(TASK PROMPT) Here the requirement is to repeat every record exactly, in full.

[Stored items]

____

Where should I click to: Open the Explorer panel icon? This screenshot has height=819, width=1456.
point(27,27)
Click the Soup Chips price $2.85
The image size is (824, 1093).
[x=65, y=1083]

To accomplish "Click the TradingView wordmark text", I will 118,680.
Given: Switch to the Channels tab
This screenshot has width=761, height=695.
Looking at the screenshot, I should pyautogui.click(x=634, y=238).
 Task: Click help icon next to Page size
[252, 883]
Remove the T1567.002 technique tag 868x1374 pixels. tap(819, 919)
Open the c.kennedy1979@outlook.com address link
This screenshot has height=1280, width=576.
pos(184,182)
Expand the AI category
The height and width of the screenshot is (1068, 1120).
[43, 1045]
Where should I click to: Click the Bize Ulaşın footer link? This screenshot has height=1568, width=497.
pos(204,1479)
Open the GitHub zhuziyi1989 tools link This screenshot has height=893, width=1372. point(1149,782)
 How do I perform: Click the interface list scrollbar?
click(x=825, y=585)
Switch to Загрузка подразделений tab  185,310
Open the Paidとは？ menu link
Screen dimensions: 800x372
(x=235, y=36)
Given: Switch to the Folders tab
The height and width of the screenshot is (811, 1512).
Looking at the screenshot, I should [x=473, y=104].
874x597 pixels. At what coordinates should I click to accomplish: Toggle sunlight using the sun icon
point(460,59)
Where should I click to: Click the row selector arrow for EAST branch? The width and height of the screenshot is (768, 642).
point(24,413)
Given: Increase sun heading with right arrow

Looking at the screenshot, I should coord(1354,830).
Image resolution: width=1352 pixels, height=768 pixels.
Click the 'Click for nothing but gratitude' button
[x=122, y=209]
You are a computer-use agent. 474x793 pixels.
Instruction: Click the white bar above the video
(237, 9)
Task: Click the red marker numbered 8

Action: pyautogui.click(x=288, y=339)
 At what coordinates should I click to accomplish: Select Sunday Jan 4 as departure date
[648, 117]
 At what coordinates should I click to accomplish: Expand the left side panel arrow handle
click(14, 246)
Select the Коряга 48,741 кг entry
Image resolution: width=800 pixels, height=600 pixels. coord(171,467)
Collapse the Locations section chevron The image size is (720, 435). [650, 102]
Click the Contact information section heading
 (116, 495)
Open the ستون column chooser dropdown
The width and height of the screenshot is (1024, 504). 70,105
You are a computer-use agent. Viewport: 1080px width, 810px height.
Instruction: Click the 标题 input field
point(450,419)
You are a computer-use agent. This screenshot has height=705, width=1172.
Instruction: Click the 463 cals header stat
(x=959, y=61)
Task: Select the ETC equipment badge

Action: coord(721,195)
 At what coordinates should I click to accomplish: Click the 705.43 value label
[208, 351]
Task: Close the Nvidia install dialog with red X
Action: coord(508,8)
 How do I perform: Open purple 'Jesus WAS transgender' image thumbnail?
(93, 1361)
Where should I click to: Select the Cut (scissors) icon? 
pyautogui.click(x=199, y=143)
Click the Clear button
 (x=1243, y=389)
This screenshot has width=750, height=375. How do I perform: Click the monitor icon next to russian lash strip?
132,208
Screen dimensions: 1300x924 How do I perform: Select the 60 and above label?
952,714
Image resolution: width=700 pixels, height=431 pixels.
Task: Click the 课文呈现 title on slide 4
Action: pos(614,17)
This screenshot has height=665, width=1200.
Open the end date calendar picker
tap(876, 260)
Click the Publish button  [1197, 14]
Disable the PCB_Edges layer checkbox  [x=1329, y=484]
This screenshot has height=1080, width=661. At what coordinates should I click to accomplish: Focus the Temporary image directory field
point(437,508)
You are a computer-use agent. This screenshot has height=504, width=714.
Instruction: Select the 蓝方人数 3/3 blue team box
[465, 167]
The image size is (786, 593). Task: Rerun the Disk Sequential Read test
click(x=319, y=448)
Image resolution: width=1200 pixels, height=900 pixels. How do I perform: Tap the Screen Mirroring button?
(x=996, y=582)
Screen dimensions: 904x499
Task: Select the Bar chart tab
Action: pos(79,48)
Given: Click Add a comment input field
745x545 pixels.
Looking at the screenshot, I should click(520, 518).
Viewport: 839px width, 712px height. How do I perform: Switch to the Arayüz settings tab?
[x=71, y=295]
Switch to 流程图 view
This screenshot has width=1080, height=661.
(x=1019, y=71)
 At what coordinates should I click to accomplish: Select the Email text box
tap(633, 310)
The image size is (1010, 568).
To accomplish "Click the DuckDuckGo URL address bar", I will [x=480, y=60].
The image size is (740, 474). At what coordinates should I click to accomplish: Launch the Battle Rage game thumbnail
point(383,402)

____

(EXERCISE OUTPUT)
Where should I click to: Open the Explorer panel icon? This screenshot has height=819, width=1456.
point(27,27)
Click the Soup Chips price $2.85
The image size is (824, 1093).
[x=65, y=1083]

To accomplish "Click the TradingView wordmark text", I will 118,680.
Given: Switch to the Channels tab
This screenshot has width=761, height=695.
Looking at the screenshot, I should pyautogui.click(x=634, y=238).
 Task: Click help icon next to Page size
[252, 883]
Remove the T1567.002 technique tag 868x1374 pixels. tap(819, 919)
Open the c.kennedy1979@outlook.com address link
This screenshot has height=1280, width=576.
pos(184,182)
Expand the AI category
The height and width of the screenshot is (1068, 1120).
[43, 1045]
Where should I click to: Click the Bize Ulaşın footer link? This screenshot has height=1568, width=497.
pos(204,1479)
Open the GitHub zhuziyi1989 tools link This screenshot has height=893, width=1372. point(1149,782)
 How do I perform: Click the interface list scrollbar?
click(x=825, y=585)
Switch to Загрузка подразделений tab  185,310
Open the Paidとは？ menu link
Screen dimensions: 800x372
(x=235, y=36)
Given: Switch to the Folders tab
The height and width of the screenshot is (811, 1512).
Looking at the screenshot, I should [x=473, y=104].
874x597 pixels. At what coordinates should I click to accomplish: Toggle sunlight using the sun icon
point(460,59)
Where should I click to: Click the row selector arrow for EAST branch? The width and height of the screenshot is (768, 642).
point(24,413)
Given: Increase sun heading with right arrow

Looking at the screenshot, I should coord(1354,830).
Image resolution: width=1352 pixels, height=768 pixels.
Click the 'Click for nothing but gratitude' button
[x=122, y=209]
You are a computer-use agent. 474x793 pixels.
Instruction: Click the white bar above the video
(237, 9)
Task: Click the red marker numbered 8

Action: pyautogui.click(x=288, y=339)
 At what coordinates should I click to accomplish: Select Sunday Jan 4 as departure date
[648, 117]
 At what coordinates should I click to accomplish: Expand the left side panel arrow handle
click(14, 246)
Select the Коряга 48,741 кг entry
Image resolution: width=800 pixels, height=600 pixels. coord(171,467)
Collapse the Locations section chevron The image size is (720, 435). [650, 102]
Click the Contact information section heading
 (116, 495)
Open the ستون column chooser dropdown
The width and height of the screenshot is (1024, 504). 70,105
You are a computer-use agent. Viewport: 1080px width, 810px height.
Instruction: Click the 标题 input field
point(450,419)
You are a computer-use agent. This screenshot has height=705, width=1172.
Instruction: Click the 463 cals header stat
(x=959, y=61)
Task: Select the ETC equipment badge

Action: coord(721,195)
 At what coordinates should I click to accomplish: Click the 705.43 value label
[208, 351]
Task: Close the Nvidia install dialog with red X
Action: coord(508,8)
 How do I perform: Open purple 'Jesus WAS transgender' image thumbnail?
(93, 1361)
Where should I click to: Select the Cut (scissors) icon? 
pyautogui.click(x=199, y=143)
Click the Clear button
 (x=1243, y=389)
This screenshot has width=750, height=375. How do I perform: Click the monitor icon next to russian lash strip?
132,208
Screen dimensions: 1300x924 How do I perform: Select the 60 and above label?
952,714
Image resolution: width=700 pixels, height=431 pixels.
Task: Click the 课文呈现 title on slide 4
Action: pos(614,17)
This screenshot has height=665, width=1200.
Open the end date calendar picker
tap(876, 260)
Click the Publish button  [1197, 14]
Disable the PCB_Edges layer checkbox  [x=1329, y=484]
This screenshot has height=1080, width=661. At what coordinates should I click to accomplish: Focus the Temporary image directory field
point(437,508)
You are a computer-use agent. This screenshot has height=504, width=714.
Instruction: Select the 蓝方人数 3/3 blue team box
[465, 167]
The image size is (786, 593). Task: Rerun the Disk Sequential Read test
click(x=319, y=448)
Image resolution: width=1200 pixels, height=900 pixels. How do I perform: Tap the Screen Mirroring button?
(x=996, y=582)
Screen dimensions: 904x499
Task: Select the Bar chart tab
Action: pos(79,48)
Given: Click Add a comment input field
745x545 pixels.
Looking at the screenshot, I should click(520, 518).
Viewport: 839px width, 712px height. How do I perform: Switch to the Arayüz settings tab?
[x=71, y=295]
Switch to 流程图 view
This screenshot has width=1080, height=661.
(x=1019, y=71)
 At what coordinates should I click to accomplish: Select the Email text box
tap(633, 310)
The image size is (1010, 568).
To accomplish "Click the DuckDuckGo URL address bar", I will [x=480, y=60].
The image size is (740, 474). At what coordinates should I click to accomplish: Launch the Battle Rage game thumbnail
point(383,402)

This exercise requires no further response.